Another example, elsewhere, from Gombrich: Maha Cunda speaks of those who “touch the deathless state with their bodies and stay there.”

My point here is that it is important and very valuable to invite the meditating body to receive the formless states when they arise; to have them both there, both form and formlessness. The formless states bring a corresponding feeling which permeates the body, transforming it. My oral instruction to students, at such a time, goes something (à la Gendlin) like: “Let yourself have the kind of body that goes with this experience.”

Thursday, September 17, 2009

Inner Posture

A reminder: whatever I say here about the 'mind-made body' has as its background the practice of touching 'what-is' with our so-called worldly bodies; that is, we need to keep some perspective on the presence of our ordinary breathing bodies - this is a multi-dimensional practice that includes all levels of human experience.

Having that in mind, we might consider that it is a part of the development of the 'mind-made body' to cultivate and appreciate an 'inner posture' when meditating. This is why the nobility of mind found in meditation is often referred to as like a lion. An example might be some teachers' insistence of 'good shoulders and head' in meditation. The way this conditions the mind, this matters.

Friday, September 4, 2009

In the Sāmaññaphala Sutta we read that a meditator at some stage develops a 'mind-made body' (manomayakaya):

"And with [her] mind thus concentrated... imperturbable, [she] applies and directs her mind to the producing of a mind-made body. Out of this body [she] produces another body, having form, mind-made, complete in all its limbs and parts."

What are we going to make of this?

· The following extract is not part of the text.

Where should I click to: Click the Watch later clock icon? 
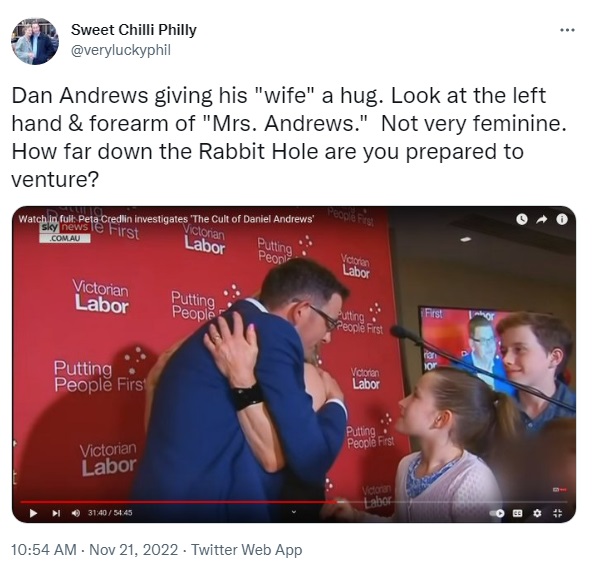coord(522,219)
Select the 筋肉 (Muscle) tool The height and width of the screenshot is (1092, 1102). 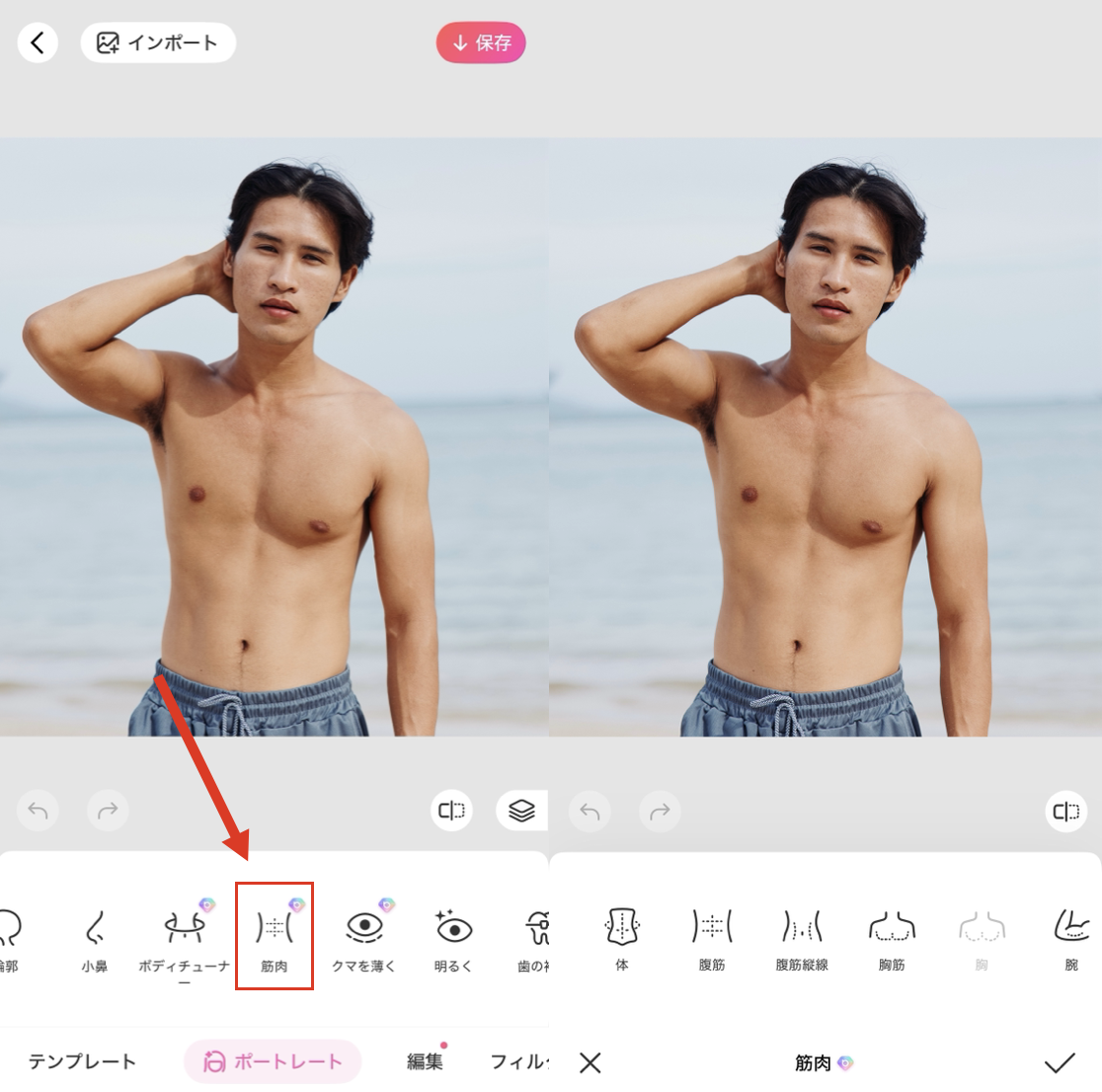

I haven't ever heard anyone in the Pali-based field teach on this. Yet, it is squarely there in the progression of the Buddhist meditator's path. We Westerners tend to take what makes sense to us and leave the rest, as though it was irrelevant. What if the mind-made body was more relevant than our cultural lenses could fathom?

Sue Hamilton (I of the Beholder, 2000): "Though what are commonly thought of as body and mind are thus equally integral to one's experiencing apparatus, in early Buddhism it is accepted that it is possible for one's body or physical locus to take different froms from that with which we are familiar. In particular, it is accepted that one's body might be, or become, 'subtle', what to us in the West might be terms 'ghostly' or 'ethereal': not visible in the normal way that our dense physical bodes are visible."

I think, when reading this, of the development of awareness of the subtle body in several disciplines, including in tantra (and, in particular, in Theravadan Tantra - see Kate Crosby on the Yogāvacara, 2000).

I hope to come up with a way into this topic of the subtle body (mind-made body), but if anyone has any suggestions, I'm welcoming of such.